◆ ABOUT THIS EXERCISE ◆
Return the records word for word. Pictures do not belong in the copy.

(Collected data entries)
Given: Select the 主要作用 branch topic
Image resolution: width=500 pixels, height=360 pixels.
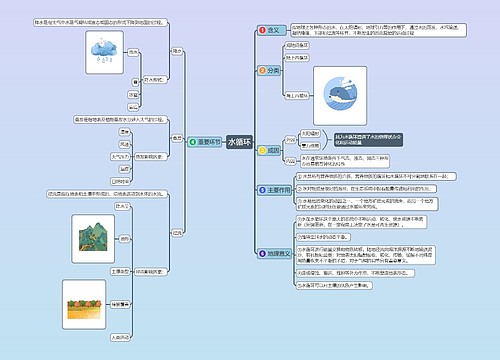Looking at the screenshot, I should [x=275, y=190].
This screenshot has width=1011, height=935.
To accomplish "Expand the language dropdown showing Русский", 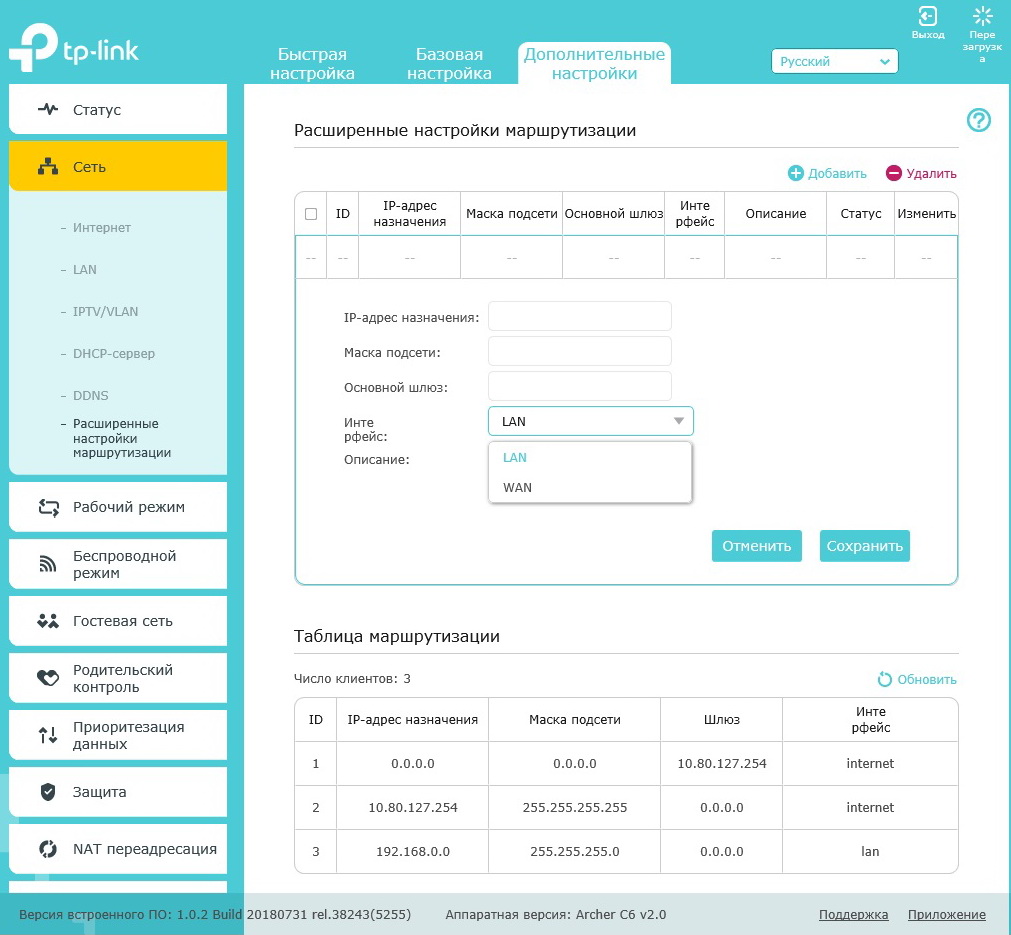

◆ TASK RESULT ◆
Given: Select the 主要作用 branch topic
Image resolution: width=500 pixels, height=360 pixels.
Looking at the screenshot, I should [x=275, y=190].
This screenshot has width=1011, height=935.
To accomplish "Expand the language dropdown showing Русский", 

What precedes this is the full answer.